Des formes multiples de citoyenneté et de contestation ont façonné l’espace public indien, de la période coloniale à l’époque contemporaine. À partir d’une perspective sociohistorique, l’analyse met en évidence les tensions persistantes entre inclusion et exclusion dans la définition du sujet citoyen, les stratégies de mobilisation des groupes subalternes, ainsi que les transformations successives des modes d’intervention politique. Des luttes anticoloniales aux mouvements dalits, féministes, paysans et étudiants actuels, les dynamiques citoyennes apparaissent étroitement liées aux rapports de pouvoir, aux dispositifs juridiques et aux évolutions médiatiques. La démocratie indienne se donne ainsi à voir non pas comme un cadre figé, mais comme un champ en constante recomposition, traversé par des négociations, des résistances et des réinventions collectives, où les conflits eux-mêmes participent à redéfinir les contours du commun.
Arundhati Virmani
Ingénieure d'études de recherche et formation.
Docteur en histoire française contemporaine à l’université de Paris I-Panthéon Sorbonne (1984), A. Virmani a été maître de conférence à l’université de Delhi (de 1985-1991), à l’université de Bordeaux III (1991-1992) ; elle enseigne à l’EHESS, Campus de Marseille, depuis 1996. Elle a été research fellow de la Canon Chair en Business ethics à la Rennes School of Business (2013-2015) sur la Responsabilité Sociale de l’Entreprise (RSE) au sein du patronat indien contemporain.
Ses recherches portent sur les histoires connectées du colonialisme et de la décolonisation, entre l’Europe et l'Inde, l’histoire sociale et politique de l’Inde coloniale et contemporaine. Elles couvrent les problématiques du nationalisme, les transformations des cultures politiques, les dynamiques urbaines et culturelles, les esthétiques du pouvoir au niveau tant national qu’individuel.
Son engagement dans la diffusion scientifique se manifeste également à travers des expositions et des contributions dans les médias, illustrant son rôle de chercheuse engagée au sein de la communauté académique internationale.
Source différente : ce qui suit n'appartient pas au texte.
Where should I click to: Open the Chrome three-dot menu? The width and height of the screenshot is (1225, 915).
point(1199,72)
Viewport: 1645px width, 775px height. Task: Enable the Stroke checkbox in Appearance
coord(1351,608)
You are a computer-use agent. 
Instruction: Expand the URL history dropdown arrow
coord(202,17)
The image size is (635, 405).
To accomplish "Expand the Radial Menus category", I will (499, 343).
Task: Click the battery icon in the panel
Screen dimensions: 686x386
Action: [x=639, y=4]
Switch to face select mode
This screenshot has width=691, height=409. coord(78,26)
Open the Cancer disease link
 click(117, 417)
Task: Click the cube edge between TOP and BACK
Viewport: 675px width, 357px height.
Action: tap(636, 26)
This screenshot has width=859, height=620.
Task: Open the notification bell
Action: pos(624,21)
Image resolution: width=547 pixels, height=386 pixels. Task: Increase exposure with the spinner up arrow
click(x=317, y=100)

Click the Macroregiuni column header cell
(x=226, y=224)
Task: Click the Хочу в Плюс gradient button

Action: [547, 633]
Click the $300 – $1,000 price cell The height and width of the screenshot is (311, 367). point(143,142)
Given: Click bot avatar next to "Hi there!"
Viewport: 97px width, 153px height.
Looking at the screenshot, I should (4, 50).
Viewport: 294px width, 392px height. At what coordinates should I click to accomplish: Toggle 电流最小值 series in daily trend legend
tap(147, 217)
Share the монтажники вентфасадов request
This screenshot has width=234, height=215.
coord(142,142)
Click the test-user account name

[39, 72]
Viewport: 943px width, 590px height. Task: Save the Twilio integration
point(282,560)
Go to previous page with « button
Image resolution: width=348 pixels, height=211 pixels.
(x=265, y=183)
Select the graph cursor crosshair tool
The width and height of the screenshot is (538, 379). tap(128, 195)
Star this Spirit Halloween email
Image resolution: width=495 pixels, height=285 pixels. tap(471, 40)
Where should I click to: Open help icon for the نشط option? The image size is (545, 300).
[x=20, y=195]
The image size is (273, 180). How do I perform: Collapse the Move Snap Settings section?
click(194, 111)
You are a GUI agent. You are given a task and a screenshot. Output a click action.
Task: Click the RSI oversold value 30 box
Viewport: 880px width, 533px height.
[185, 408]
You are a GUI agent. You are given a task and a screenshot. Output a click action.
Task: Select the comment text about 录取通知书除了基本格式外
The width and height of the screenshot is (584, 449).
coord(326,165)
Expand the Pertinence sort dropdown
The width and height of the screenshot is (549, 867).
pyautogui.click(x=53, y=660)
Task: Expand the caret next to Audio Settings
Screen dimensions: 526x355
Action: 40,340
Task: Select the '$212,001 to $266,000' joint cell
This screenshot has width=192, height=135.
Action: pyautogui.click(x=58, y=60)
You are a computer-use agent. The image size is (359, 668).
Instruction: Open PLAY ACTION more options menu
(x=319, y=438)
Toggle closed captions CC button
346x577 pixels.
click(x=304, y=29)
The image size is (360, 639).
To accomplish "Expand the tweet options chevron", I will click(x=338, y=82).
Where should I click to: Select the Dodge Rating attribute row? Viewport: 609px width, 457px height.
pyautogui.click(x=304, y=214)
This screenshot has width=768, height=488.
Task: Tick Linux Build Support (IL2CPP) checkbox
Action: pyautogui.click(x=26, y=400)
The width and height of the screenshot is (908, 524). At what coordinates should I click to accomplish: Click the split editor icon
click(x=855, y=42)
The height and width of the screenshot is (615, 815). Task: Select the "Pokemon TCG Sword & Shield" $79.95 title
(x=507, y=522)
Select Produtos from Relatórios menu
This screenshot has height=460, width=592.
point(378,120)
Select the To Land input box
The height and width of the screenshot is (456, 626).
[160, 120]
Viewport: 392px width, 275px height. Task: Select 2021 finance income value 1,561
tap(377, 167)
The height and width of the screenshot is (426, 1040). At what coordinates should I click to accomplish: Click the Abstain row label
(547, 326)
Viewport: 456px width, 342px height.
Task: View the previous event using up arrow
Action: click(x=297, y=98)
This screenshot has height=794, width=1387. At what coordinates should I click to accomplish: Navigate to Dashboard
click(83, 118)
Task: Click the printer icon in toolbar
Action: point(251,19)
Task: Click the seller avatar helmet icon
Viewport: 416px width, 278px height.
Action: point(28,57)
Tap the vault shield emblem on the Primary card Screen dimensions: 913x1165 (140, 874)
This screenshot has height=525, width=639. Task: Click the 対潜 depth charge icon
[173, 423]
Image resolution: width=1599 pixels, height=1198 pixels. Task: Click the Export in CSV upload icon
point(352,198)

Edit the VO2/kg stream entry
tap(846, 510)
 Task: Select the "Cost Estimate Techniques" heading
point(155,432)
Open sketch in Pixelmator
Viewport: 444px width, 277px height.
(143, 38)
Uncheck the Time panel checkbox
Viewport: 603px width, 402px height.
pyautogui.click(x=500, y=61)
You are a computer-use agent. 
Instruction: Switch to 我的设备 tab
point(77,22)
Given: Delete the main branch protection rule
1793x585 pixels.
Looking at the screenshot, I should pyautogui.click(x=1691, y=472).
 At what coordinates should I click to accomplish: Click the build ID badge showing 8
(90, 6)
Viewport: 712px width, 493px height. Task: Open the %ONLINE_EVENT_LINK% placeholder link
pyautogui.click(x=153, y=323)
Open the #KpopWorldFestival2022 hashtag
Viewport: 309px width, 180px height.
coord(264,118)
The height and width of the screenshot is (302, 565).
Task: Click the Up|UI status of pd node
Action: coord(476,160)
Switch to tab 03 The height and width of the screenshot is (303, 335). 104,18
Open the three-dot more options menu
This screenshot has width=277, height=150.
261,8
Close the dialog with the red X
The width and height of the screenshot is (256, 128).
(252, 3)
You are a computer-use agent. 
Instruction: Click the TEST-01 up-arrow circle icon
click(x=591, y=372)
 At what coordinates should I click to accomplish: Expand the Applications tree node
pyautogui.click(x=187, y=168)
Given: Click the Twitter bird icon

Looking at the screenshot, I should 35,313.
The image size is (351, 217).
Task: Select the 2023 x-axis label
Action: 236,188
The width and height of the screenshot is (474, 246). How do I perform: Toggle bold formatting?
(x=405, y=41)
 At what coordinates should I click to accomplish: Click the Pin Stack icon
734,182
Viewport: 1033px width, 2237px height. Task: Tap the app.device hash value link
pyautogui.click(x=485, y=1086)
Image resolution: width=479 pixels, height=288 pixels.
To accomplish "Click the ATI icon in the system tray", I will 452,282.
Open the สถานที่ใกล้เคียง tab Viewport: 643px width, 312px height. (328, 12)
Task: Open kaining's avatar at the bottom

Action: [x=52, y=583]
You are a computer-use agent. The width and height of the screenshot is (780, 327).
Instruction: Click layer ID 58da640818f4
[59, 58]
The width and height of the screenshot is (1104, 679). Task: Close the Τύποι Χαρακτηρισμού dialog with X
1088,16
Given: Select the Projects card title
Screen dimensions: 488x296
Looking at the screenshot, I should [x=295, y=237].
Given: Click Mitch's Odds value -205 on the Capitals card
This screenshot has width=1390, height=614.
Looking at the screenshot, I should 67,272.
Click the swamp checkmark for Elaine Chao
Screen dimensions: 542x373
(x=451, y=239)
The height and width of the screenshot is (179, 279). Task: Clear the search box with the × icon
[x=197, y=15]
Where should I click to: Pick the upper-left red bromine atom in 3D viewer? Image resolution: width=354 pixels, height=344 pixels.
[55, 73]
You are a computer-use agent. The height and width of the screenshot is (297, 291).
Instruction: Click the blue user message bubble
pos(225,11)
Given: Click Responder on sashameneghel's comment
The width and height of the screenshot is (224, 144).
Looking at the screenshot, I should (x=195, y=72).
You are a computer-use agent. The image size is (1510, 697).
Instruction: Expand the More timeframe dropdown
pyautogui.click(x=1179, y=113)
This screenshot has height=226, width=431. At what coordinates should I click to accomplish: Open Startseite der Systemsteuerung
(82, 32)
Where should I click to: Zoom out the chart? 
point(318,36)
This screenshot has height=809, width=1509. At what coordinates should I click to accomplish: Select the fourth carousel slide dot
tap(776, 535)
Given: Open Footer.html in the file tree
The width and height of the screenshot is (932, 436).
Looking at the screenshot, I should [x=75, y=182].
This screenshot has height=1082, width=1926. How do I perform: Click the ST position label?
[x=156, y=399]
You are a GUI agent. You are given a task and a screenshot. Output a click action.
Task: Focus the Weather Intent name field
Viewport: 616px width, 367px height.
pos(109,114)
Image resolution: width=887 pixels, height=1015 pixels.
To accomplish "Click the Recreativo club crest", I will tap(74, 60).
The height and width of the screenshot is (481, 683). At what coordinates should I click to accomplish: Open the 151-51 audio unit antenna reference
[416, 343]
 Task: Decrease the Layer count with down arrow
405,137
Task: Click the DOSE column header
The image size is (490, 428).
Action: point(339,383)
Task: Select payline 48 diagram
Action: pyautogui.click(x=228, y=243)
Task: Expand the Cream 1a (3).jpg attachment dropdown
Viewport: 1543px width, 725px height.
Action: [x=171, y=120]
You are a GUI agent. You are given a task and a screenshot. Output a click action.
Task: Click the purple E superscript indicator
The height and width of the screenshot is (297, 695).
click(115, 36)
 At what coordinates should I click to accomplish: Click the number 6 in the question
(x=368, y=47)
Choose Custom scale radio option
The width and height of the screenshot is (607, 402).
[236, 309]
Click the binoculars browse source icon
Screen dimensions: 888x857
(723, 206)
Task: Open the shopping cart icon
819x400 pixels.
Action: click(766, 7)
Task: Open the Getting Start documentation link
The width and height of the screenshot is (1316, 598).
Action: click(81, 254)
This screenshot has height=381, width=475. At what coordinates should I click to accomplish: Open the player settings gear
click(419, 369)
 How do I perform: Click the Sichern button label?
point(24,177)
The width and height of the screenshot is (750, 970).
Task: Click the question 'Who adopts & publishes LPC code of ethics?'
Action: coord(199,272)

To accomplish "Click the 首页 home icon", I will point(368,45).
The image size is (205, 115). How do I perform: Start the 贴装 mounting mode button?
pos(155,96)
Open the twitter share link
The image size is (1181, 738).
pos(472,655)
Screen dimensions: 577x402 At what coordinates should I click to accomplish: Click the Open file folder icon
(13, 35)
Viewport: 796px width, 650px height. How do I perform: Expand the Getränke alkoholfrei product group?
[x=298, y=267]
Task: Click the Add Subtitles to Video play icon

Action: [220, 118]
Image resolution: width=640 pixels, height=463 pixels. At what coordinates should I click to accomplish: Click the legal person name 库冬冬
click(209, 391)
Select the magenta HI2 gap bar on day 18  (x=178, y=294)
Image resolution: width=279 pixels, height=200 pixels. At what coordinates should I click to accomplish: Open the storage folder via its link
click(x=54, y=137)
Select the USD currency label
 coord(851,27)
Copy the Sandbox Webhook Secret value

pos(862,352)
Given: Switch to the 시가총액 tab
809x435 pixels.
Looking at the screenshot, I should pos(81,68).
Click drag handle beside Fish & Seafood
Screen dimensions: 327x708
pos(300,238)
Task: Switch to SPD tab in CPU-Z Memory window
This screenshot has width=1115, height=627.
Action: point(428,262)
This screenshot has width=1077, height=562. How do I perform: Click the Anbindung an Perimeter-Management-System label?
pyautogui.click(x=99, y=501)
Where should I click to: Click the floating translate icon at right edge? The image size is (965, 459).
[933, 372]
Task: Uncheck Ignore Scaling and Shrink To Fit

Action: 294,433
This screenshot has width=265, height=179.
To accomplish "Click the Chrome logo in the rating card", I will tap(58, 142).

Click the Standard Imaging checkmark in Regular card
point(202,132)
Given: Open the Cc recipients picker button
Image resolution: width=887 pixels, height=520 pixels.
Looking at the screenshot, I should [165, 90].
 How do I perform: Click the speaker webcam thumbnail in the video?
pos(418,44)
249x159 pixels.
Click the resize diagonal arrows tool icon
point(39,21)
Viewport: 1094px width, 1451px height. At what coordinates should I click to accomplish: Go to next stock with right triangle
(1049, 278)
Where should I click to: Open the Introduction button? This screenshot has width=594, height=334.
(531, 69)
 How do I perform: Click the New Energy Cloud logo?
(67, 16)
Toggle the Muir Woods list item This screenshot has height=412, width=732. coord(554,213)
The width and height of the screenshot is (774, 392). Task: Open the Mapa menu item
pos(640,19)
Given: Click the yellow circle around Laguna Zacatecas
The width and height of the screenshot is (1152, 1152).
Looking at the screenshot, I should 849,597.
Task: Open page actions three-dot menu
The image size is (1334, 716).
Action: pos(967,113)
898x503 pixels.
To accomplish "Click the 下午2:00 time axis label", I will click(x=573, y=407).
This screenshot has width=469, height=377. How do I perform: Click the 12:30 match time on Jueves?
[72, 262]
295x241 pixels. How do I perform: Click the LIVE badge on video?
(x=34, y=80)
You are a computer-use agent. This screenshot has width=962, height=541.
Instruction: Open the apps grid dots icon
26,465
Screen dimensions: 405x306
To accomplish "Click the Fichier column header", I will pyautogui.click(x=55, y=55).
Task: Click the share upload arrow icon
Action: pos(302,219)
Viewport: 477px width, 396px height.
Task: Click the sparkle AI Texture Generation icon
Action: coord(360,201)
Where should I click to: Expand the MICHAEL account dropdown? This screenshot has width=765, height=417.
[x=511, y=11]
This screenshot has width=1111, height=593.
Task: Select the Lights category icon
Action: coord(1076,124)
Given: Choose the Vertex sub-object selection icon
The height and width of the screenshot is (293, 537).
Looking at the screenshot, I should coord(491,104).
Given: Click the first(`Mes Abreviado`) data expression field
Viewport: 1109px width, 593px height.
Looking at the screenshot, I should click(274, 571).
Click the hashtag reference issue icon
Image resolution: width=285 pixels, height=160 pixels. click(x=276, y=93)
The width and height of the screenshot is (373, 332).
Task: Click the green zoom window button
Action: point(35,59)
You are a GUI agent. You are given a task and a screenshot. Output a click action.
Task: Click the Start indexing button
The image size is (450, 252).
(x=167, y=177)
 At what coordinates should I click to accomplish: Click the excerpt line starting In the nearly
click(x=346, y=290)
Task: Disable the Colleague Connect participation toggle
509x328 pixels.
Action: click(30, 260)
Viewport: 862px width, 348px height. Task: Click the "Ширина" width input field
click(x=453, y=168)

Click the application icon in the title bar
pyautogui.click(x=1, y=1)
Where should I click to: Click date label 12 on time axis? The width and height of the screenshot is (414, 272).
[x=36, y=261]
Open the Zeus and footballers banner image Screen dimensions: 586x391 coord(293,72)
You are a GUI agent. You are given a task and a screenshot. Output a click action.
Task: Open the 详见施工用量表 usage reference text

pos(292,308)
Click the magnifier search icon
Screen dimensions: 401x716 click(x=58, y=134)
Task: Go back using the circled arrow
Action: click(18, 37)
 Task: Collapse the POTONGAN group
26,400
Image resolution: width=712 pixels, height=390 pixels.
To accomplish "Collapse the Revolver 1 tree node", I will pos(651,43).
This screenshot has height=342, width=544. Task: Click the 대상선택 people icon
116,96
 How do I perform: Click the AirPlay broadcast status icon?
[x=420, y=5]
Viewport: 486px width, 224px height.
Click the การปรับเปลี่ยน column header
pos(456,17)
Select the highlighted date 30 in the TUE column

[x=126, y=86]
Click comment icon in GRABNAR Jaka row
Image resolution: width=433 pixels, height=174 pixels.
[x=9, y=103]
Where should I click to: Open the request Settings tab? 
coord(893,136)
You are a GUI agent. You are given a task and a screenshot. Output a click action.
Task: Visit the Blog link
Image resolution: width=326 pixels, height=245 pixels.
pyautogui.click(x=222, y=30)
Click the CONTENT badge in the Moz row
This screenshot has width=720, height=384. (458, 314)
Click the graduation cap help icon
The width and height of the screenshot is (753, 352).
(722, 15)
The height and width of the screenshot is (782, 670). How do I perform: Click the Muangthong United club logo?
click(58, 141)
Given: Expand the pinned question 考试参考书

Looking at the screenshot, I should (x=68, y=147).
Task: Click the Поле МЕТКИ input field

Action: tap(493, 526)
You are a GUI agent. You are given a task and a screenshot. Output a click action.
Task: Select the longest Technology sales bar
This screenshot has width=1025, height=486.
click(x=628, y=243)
Ses recherches en cours concernent les héritages et les pratiques culturelles de la diaspora des anciens comptoirs de la France en Inde, les notions clés qui façonnent la culture, la société et la politique de l'Asie du Sud, une analyse comparative des productions des sciences sociales en Inde et Afrique après la décolonisation et la recherche comme agent de changement dans la société civique. Elle a cofondé la Biennale européenne d’histoire locale.